§ **Action item**
Could you return each line from the one bearing "At what coordinates" through the last line of the entries, exactly as it stands, with no pictures?

Records contained in a dataset:
Segment Open

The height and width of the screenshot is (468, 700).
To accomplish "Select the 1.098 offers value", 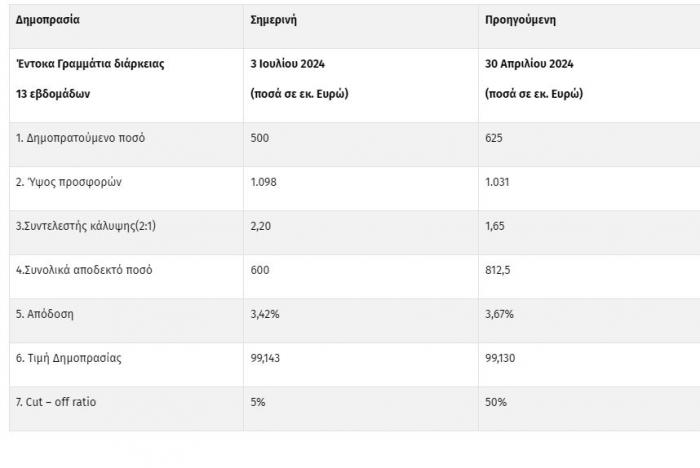I will click(265, 182).
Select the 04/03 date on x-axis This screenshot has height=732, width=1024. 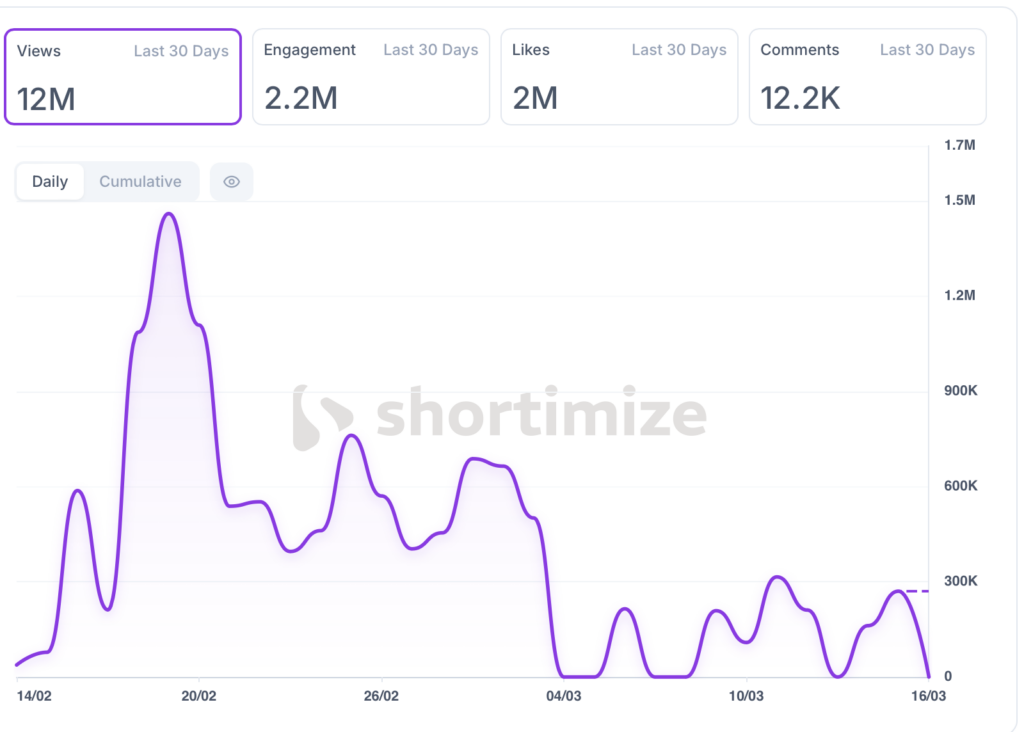coord(563,696)
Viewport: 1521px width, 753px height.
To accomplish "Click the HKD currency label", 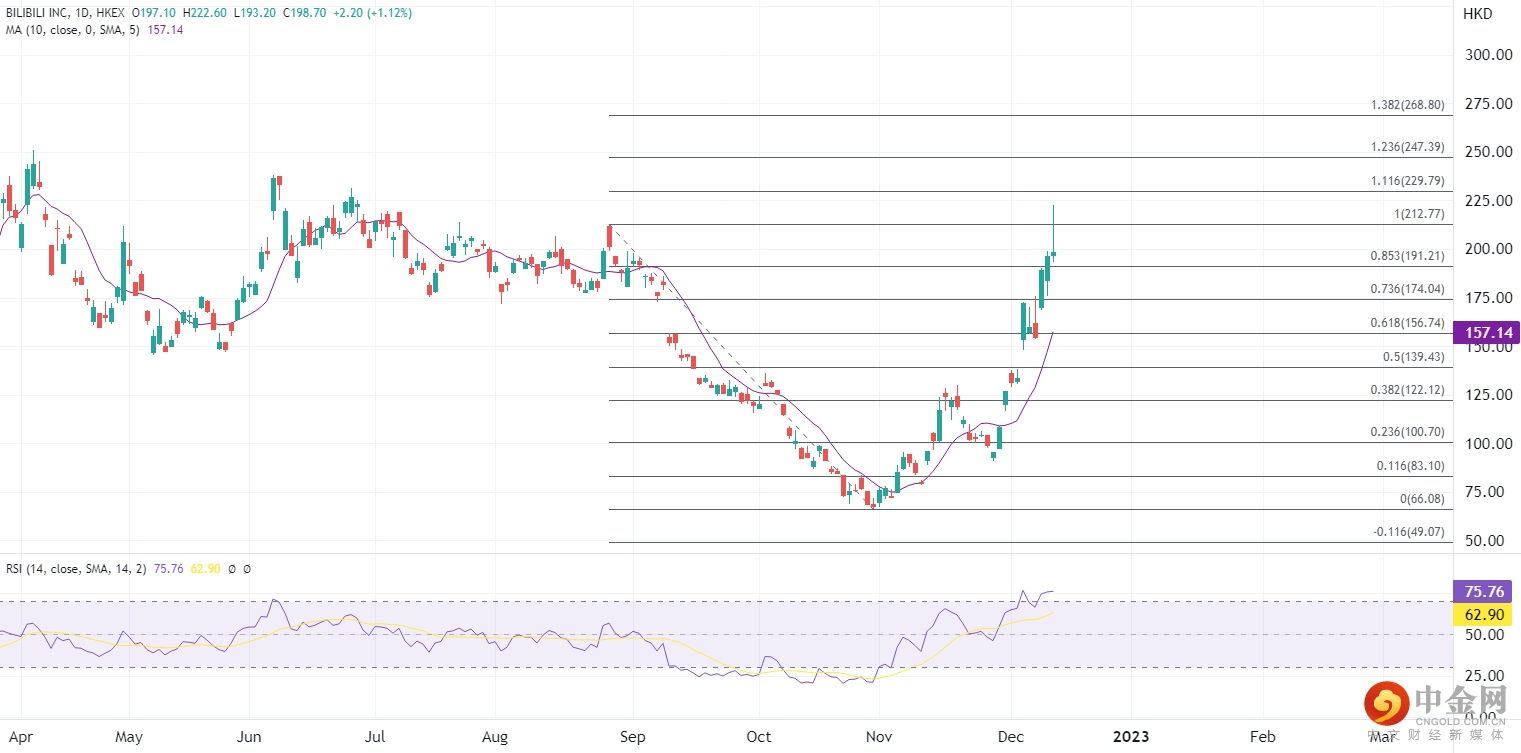I will (1477, 14).
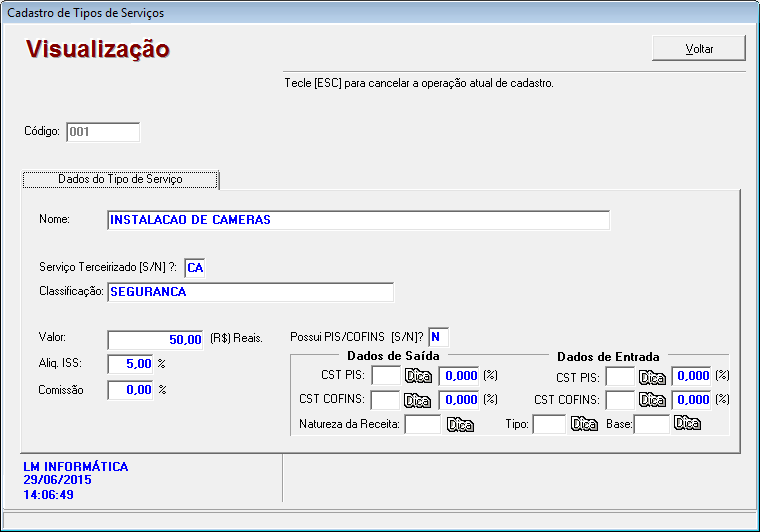This screenshot has width=760, height=532.
Task: Select the Valor field showing 50,00
Action: [156, 339]
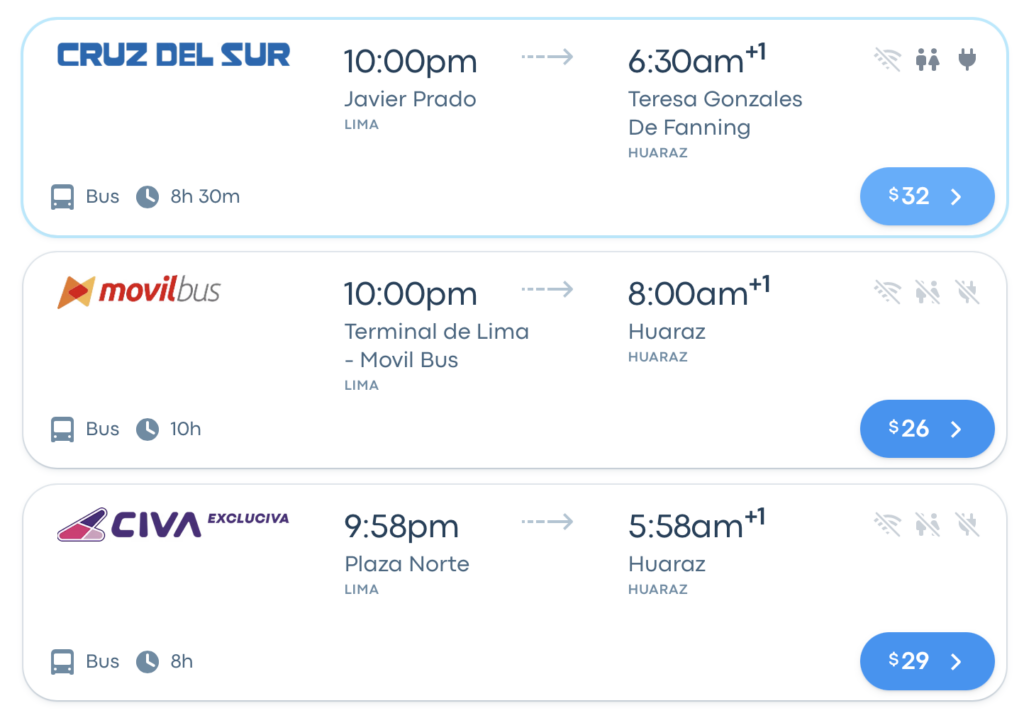This screenshot has width=1024, height=713.
Task: Click the bus icon on the 8h 30m trip
Action: pos(63,197)
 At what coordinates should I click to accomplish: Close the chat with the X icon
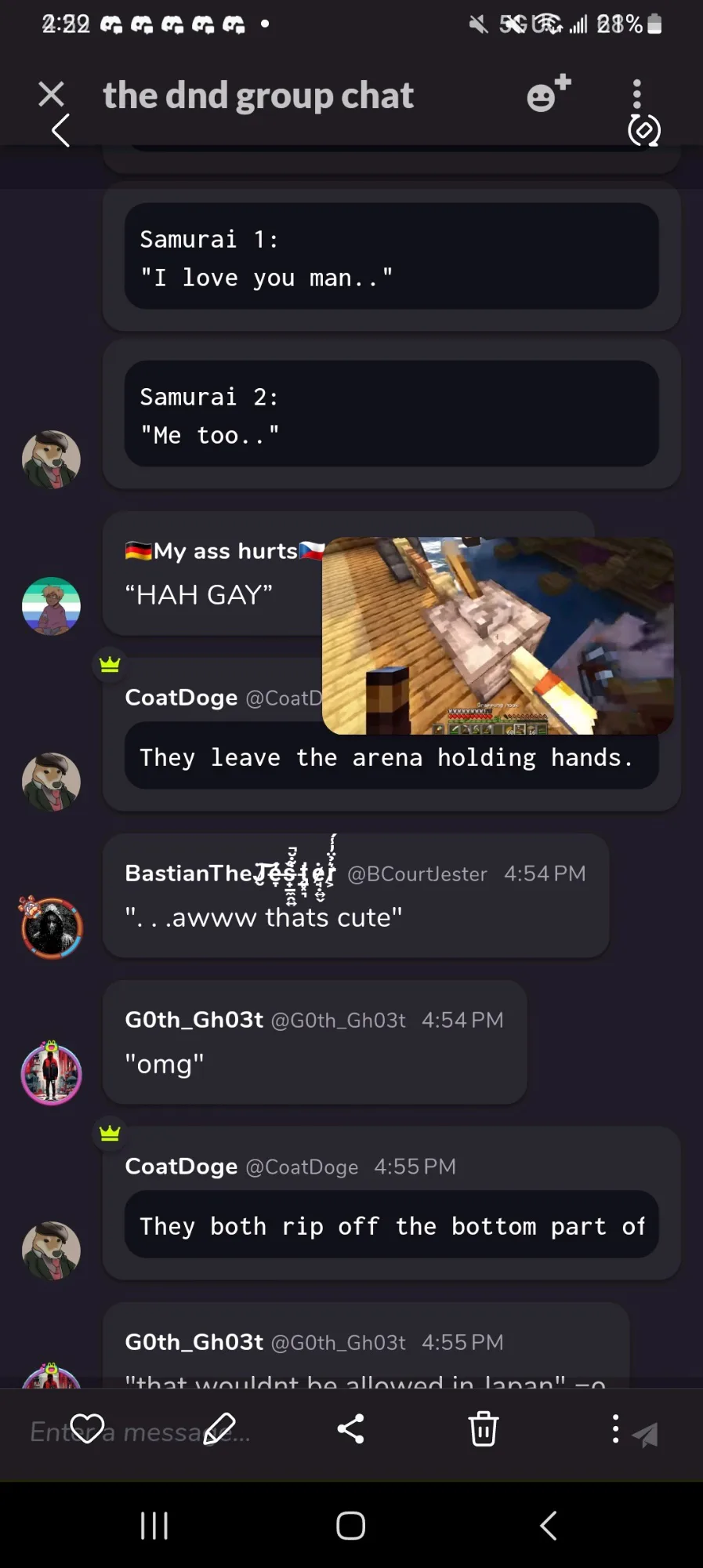point(52,94)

Segment Closed

§ **Solution for this task**
 At what coordinates should I click to accomplish: Close the chat with the X icon
point(52,94)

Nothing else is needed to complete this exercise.